**COMPITI DA SVOLGERE**
1. Quali paesi sono nominati nel testo sull'estate 2007?
2. Trascrivi dal testo sull'estate 2007 tutto ciò che va da "Correva l’estate 2007" fino a "ce la aspettavamo?".

**FONTE**

Correva l’estate 2007 e tutto andava bene. Il clima era buono, caldo ma non caldissimo. L’economia fluiva in una con la finanza. Si parlava di ritardi del sistema Italia perché non avevamo (avevamo?) le grandi industrie che sole sarebbero sopravvissute alla globalizzazione dei mercati. La Cina era un gigante dai piedi d’argilla, la Russia un orso tenuto alla catena dal grande business. Chi poteva pensare che di lì a poco, pochi giorni, poche settimane, tutto sarebbe crollato? Che il paradiso in terra anche stavolta avrebbe dovuto attendere e che avremmo ricevuto una mazzata mica da ridere tra capocollo, come dice Lino Banfi, anche se, in fondo in fondo, quella mazzata ce la aspettavamo?
Nessuno prevedeva nulla, basta andare a rileggere, con il sadico piacere dello storico, i commenti di allora, le previsioni dei grandi esperti, gli articoli dei quotidiani economici, finanziari e di ogni natura e genere, comprese le testate scandalistiche. Sui media era (era?) più facile trovare seni al vento che segnali della bufera che avrebbe sconvolto il mondo, sarebbe costata milioni di posti di lavoro, centinaia di vite umane distrutte e, in molti casi, spezzate dalla disperazione e dalla solitudine con cui molti furono lasciati di fronte all’imprevisto.

**MATERIALE FORNITO**

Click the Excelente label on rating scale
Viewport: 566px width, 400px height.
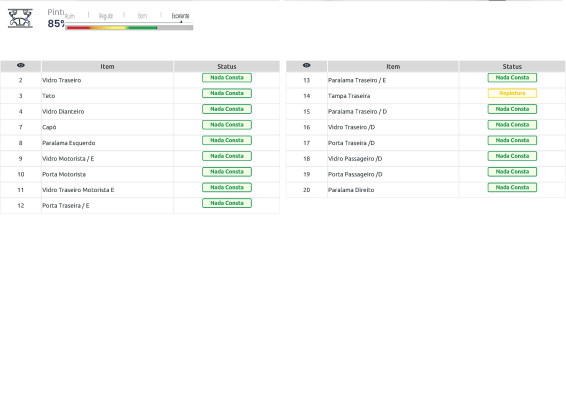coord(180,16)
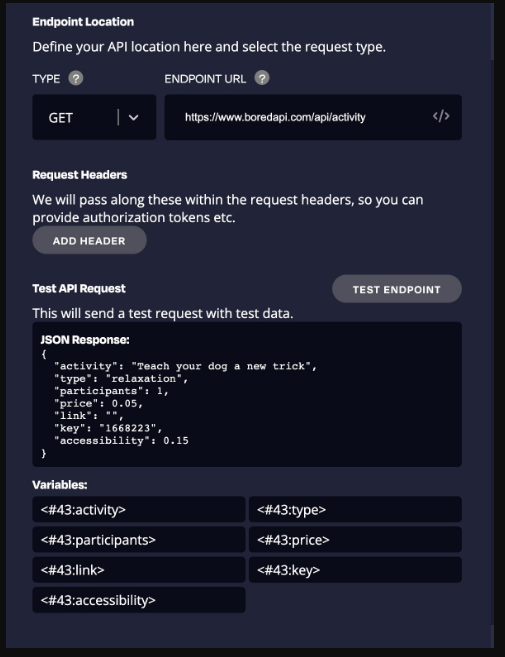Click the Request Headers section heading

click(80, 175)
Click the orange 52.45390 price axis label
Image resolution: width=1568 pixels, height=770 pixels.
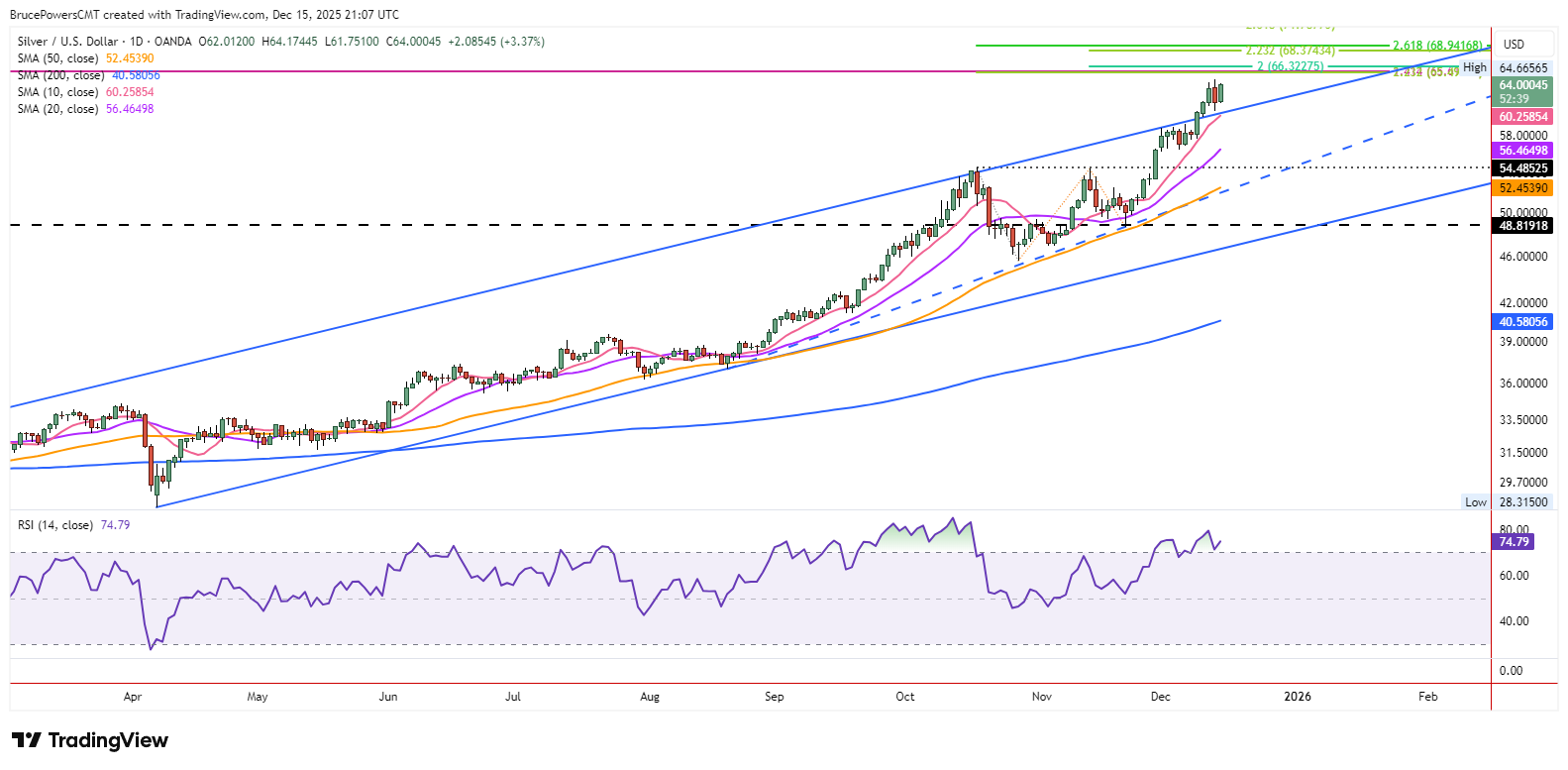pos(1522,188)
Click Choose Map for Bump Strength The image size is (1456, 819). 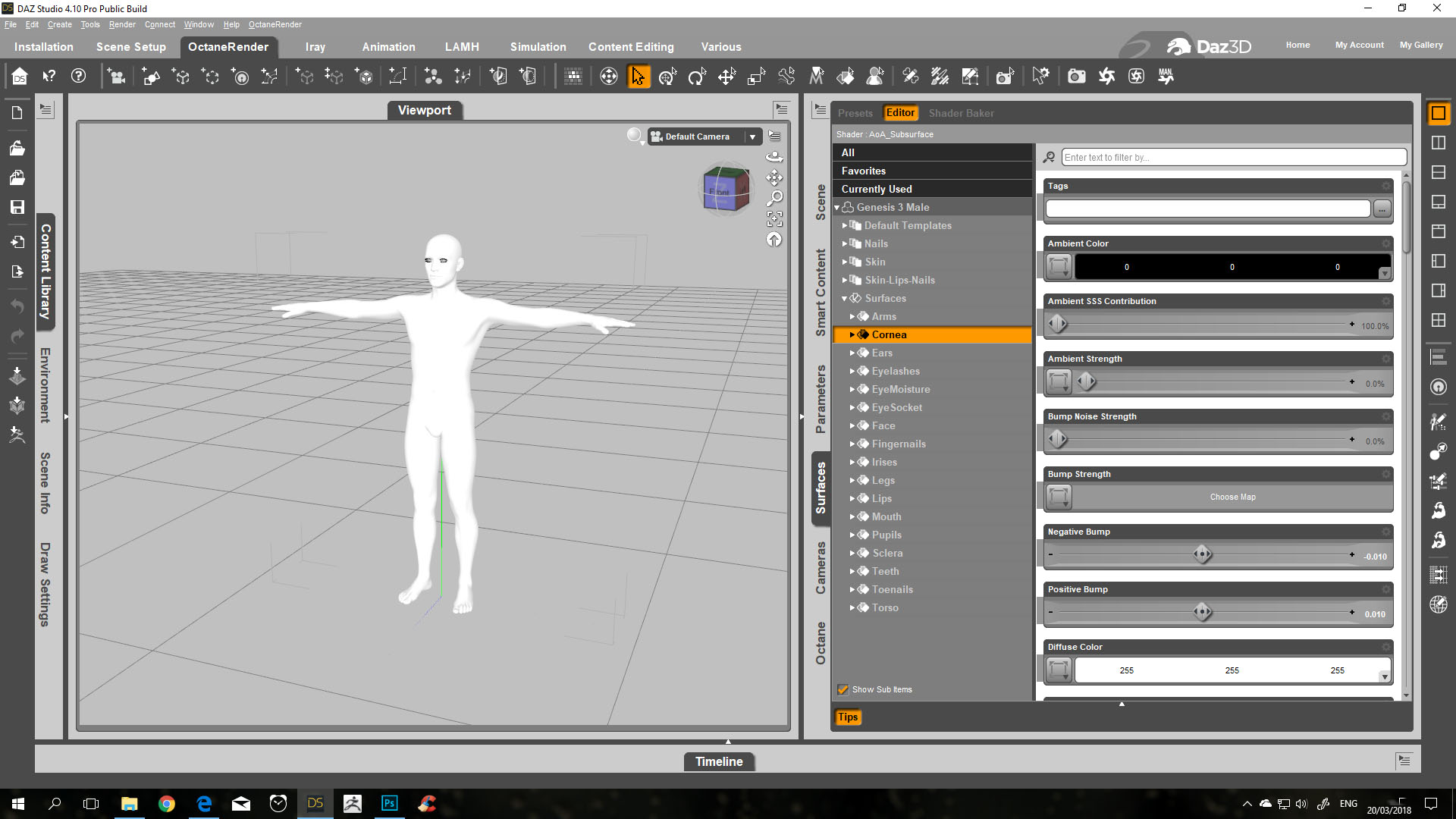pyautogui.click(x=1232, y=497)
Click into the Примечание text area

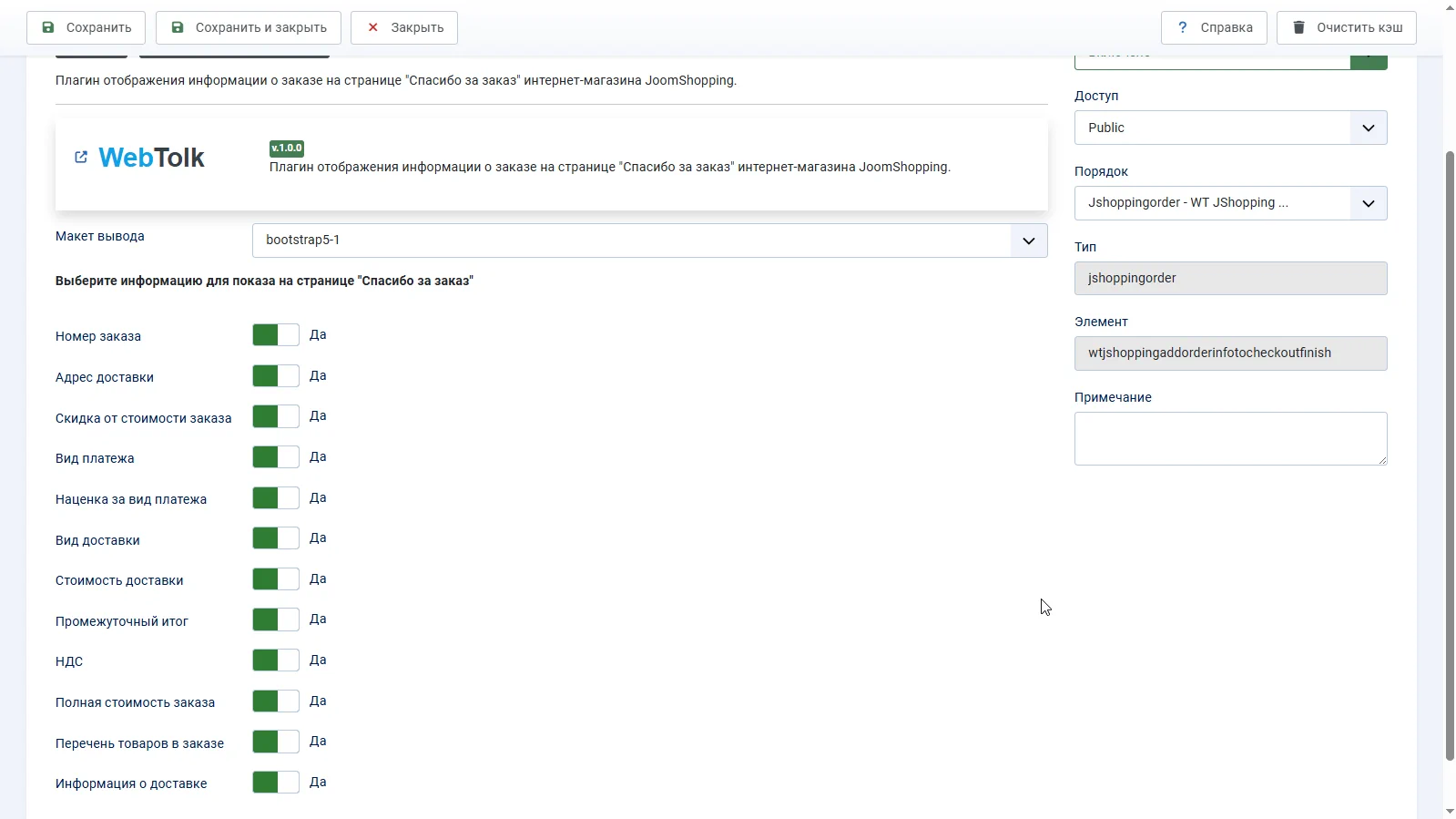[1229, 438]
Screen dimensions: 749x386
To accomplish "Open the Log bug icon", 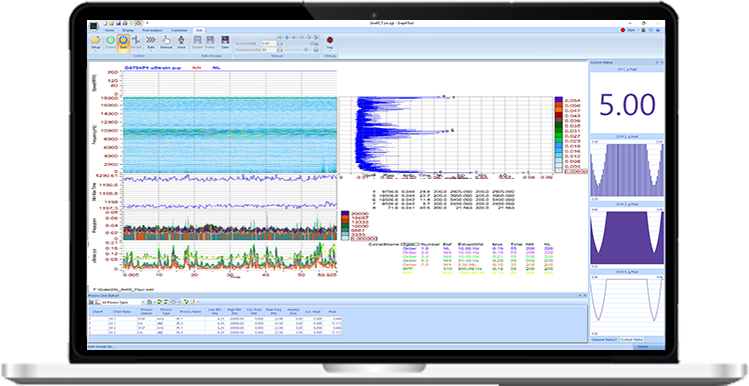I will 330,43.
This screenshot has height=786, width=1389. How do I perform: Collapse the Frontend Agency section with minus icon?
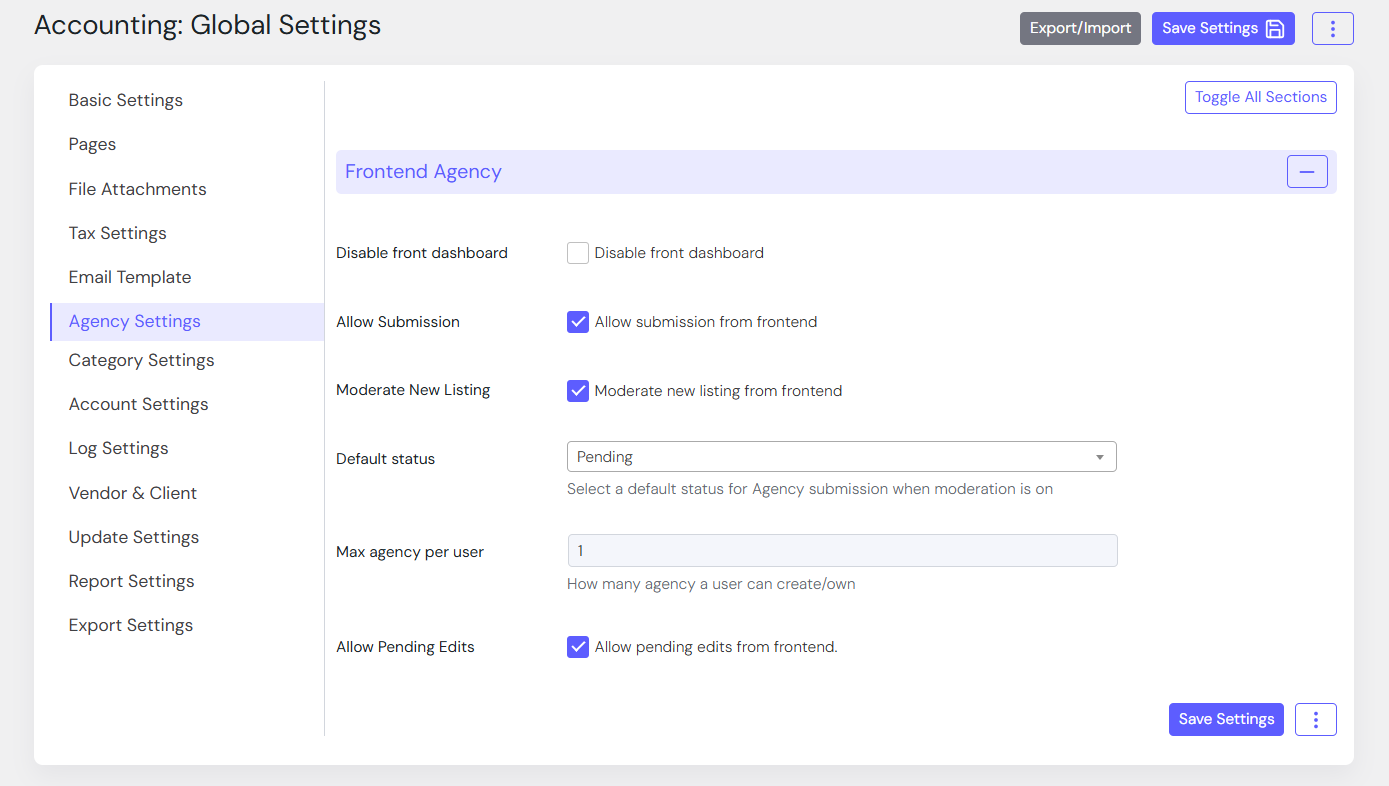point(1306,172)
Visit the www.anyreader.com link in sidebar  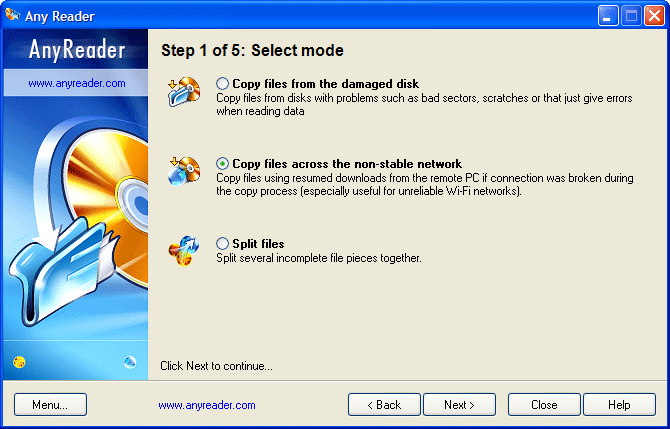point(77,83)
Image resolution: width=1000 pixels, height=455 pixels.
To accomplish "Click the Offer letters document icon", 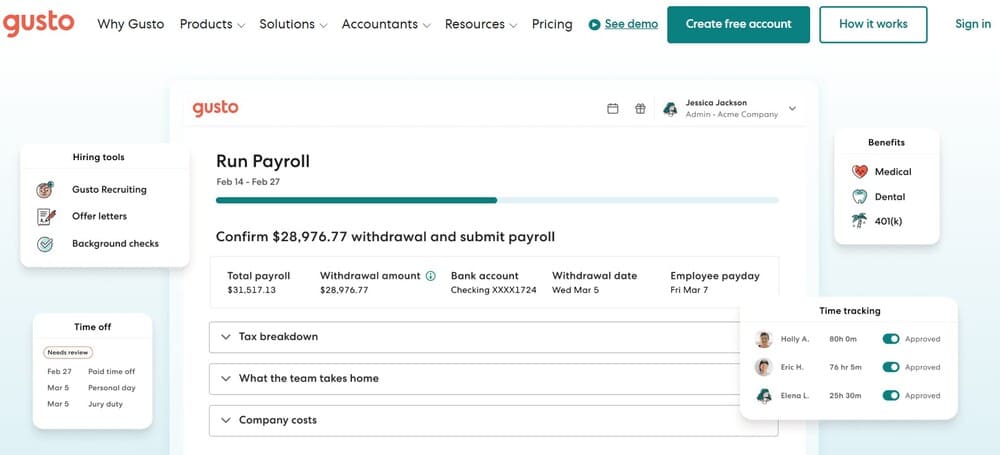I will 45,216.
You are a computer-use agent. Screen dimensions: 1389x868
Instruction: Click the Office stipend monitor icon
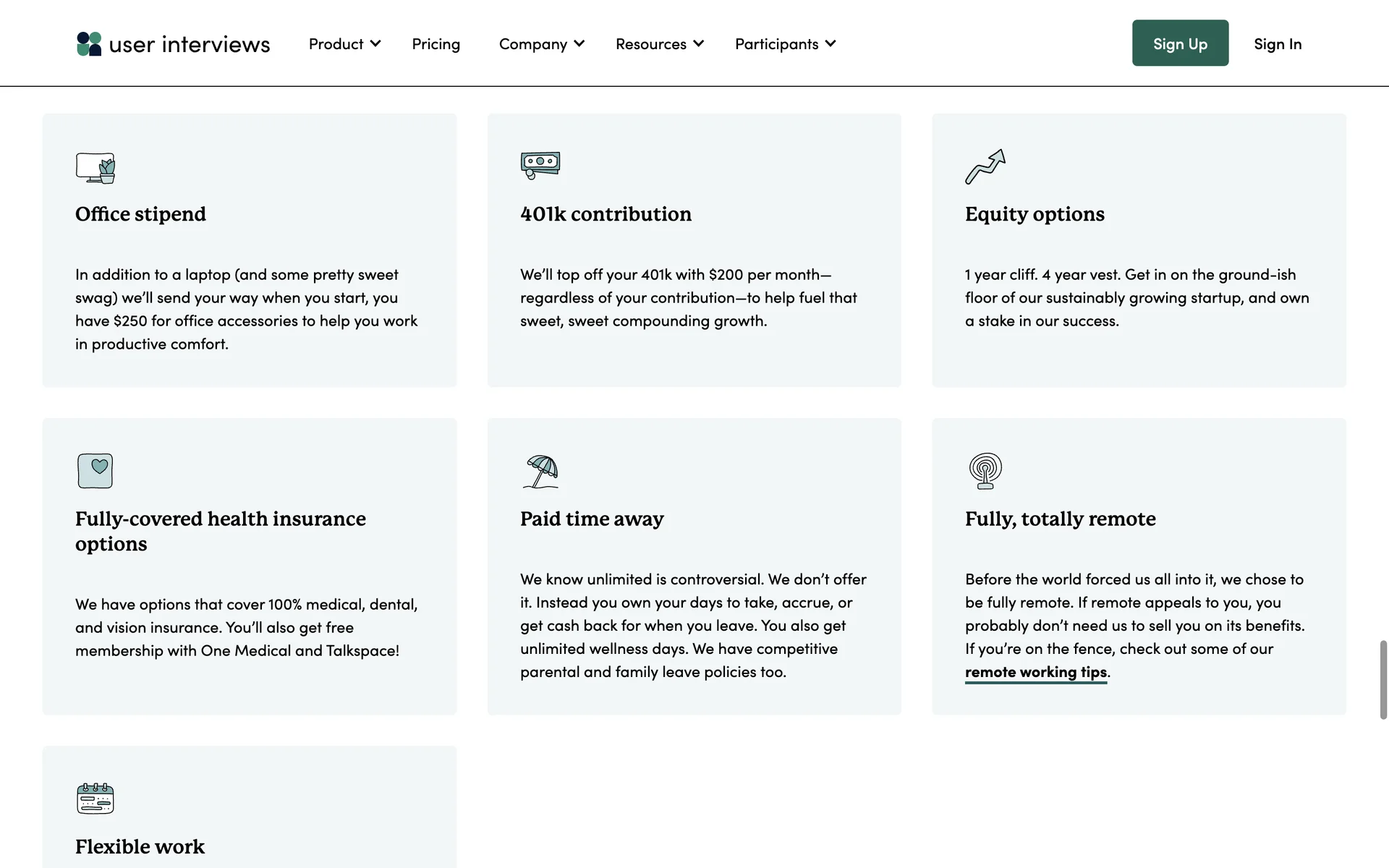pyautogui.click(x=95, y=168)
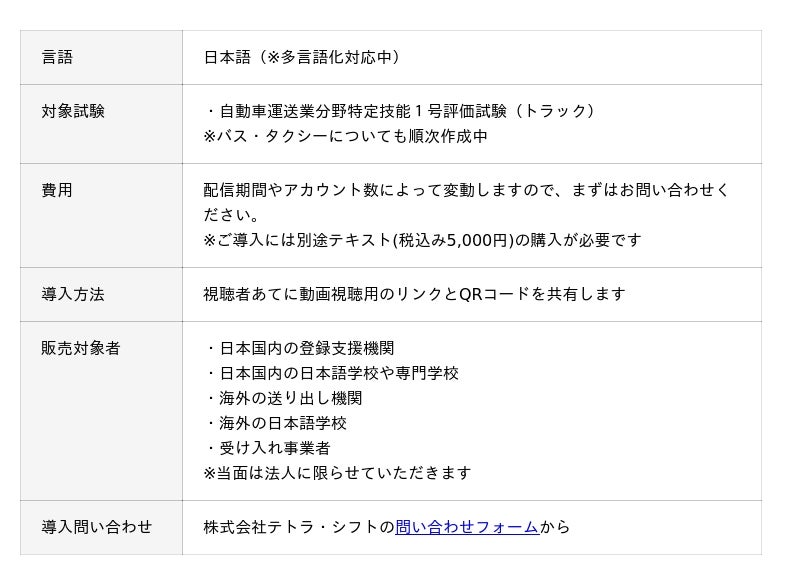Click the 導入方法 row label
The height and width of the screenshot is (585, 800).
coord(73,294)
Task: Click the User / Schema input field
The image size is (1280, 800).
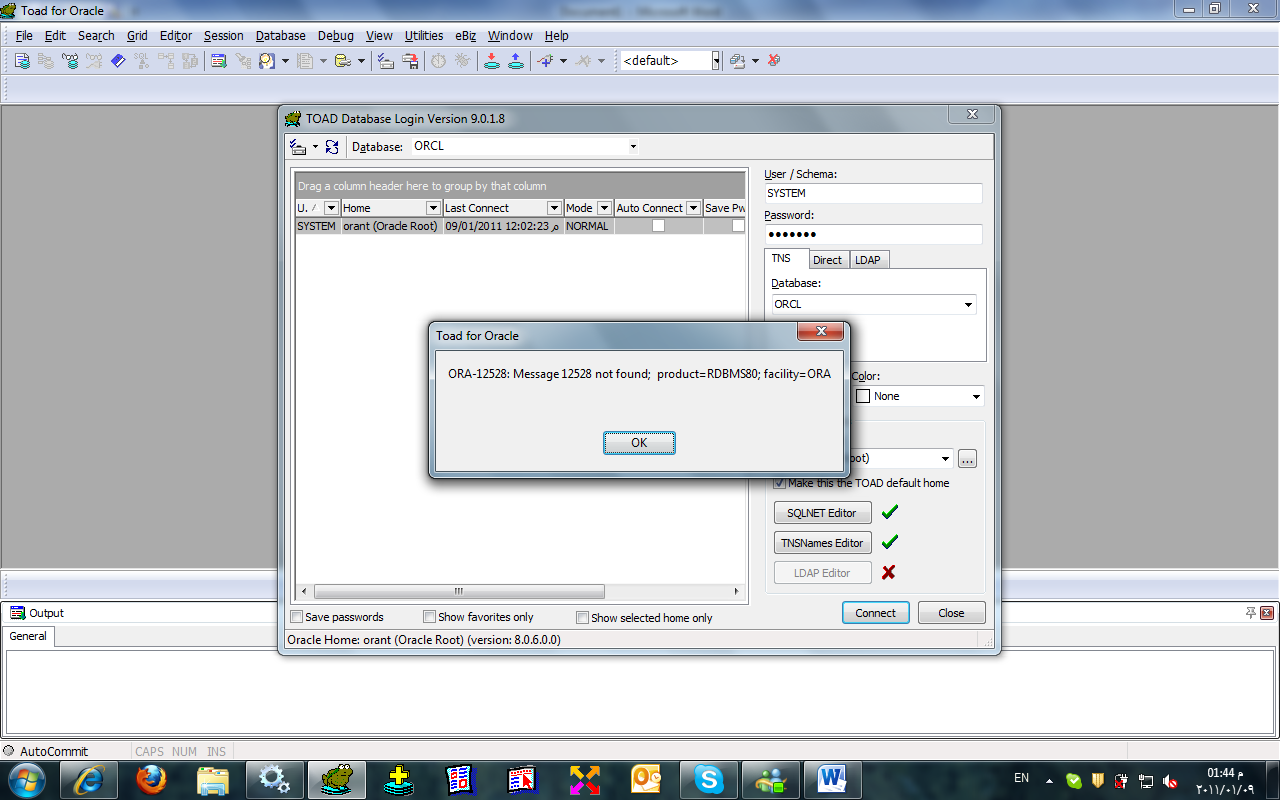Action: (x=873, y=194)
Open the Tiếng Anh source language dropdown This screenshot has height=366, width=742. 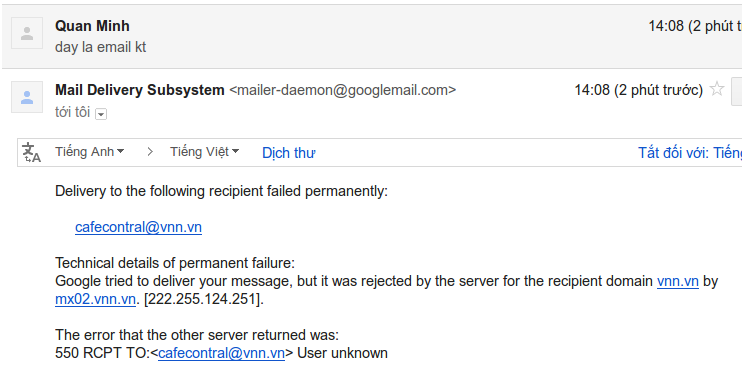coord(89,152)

**RISPOSTE AI COMPITI**
1. Italia, Cina, Russia

2.
Correva l’estate 2007 e tutto andava bene. Il clima era buono, caldo ma non caldissimo. L’economia fluiva in una con la finanza. Si parlava di ritardi del sistema Italia perché non avevamo (avevamo?) le grandi industrie che sole sarebbero sopravvissute alla globalizzazione dei mercati. La Cina era un gigante dai piedi d’argilla, la Russia un orso tenuto alla catena dal grande business. Chi poteva pensare che di lì a poco, pochi giorni, poche settimane, tutto sarebbe crollato? Che il paradiso in terra anche stavolta avrebbe dovuto attendere e che avremmo ricevuto una mazzata mica da ridere tra capocollo, come dice Lino Banfi, anche se, in fondo in fondo, quella mazzata ce la aspettavamo?